Key Responsibilities:
- Conduct independent research on state‑of‑the‑art differential privacy, secure computation, and privacy‑preserving ML.
- Evaluate, adapt, and implement algorithms that balance data utility and privacy guarantees.
- Design and prototype privacy‑preserving ML models (DP, federated learning, secure aggregation) for enterprise scale.
- Develop evaluation frameworks to quantify fidelity, utility, and privacy of datasets and models.
- Build internal libraries, evaluation suites, and documentation for engineering adoption.
- Measure and mitigate model robustness against privacy attacks (membership inference, model inversion, memorization).
- Define privacy standards, threat models, audit procedures across the ML lifecycle.
- Collaborate with Security, Policy, Product, and Legal teams to align safeguards with evolving regulations.

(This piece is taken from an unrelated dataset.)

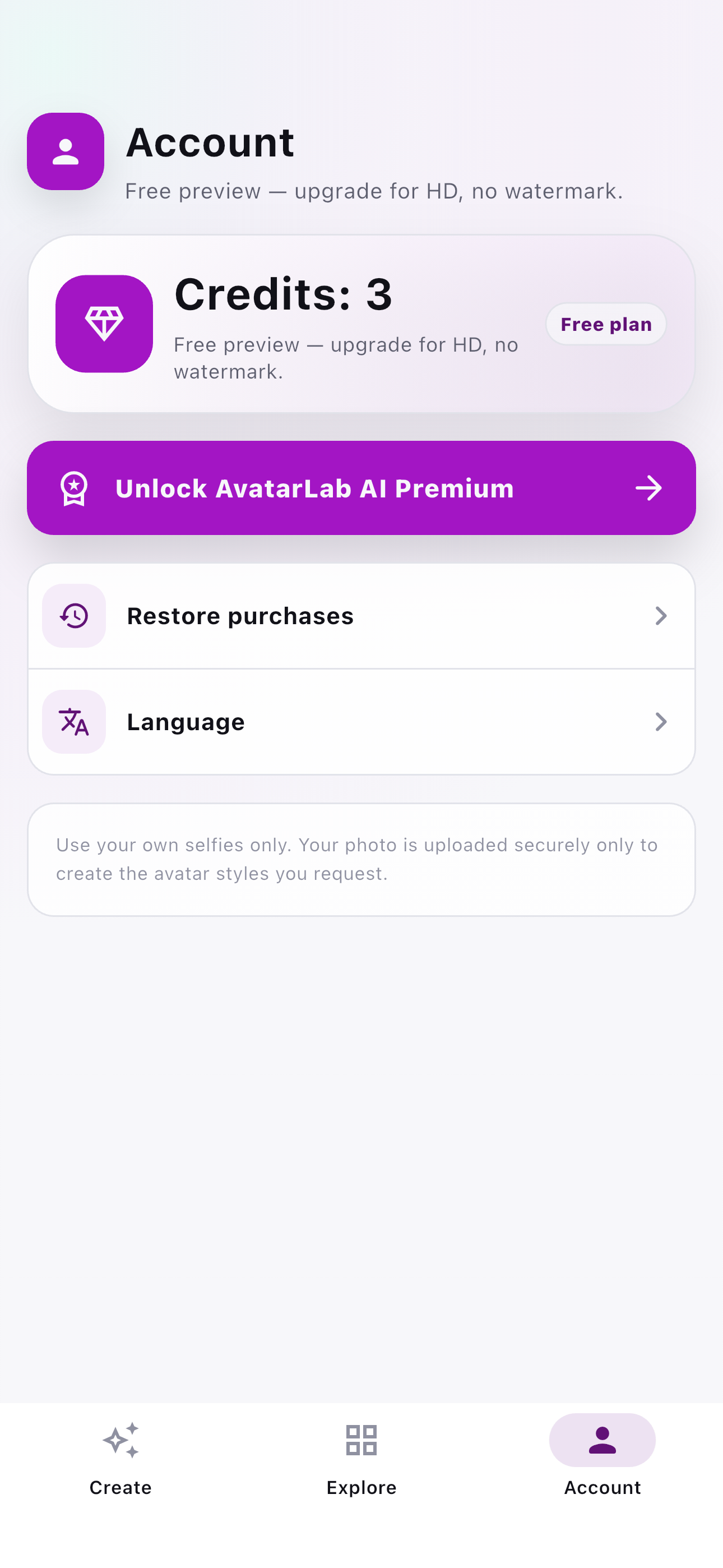The image size is (723, 1568).
Task: Tap the Free plan badge
Action: pyautogui.click(x=606, y=324)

- Mentor and lead a small team of engineers, fostering innovation.
Required Skills:
- Deep expertise in differential privacy, federated learning, secure aggregation, and related privacy techniques.
- Strong AI/ML engineering background with experience deploying large language models.

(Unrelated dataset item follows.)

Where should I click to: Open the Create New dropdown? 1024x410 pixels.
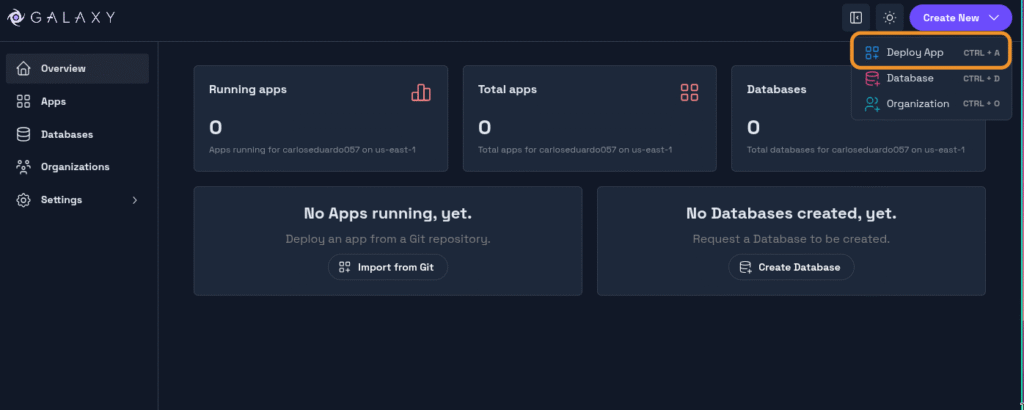point(960,17)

- Proficiency in Python, distributed systems, and cloud ML platforms.
- Ability to design and perform rigorous privacy and utility evaluations.
- Excellent communication for cross‑functional collaboration and technical mentorship.
Required Education & Certifications:
- Bachelor’s or Master’s degree in Computer Science, Electrical Engineering, Data Science, or a related technical discipline (equivalent practical experience acceptable).
- Ph.D. in Privacy, Security, Trust, or a closely related field preferred.
- Demonstrated experience in privacy‑preserving ML research and engineering.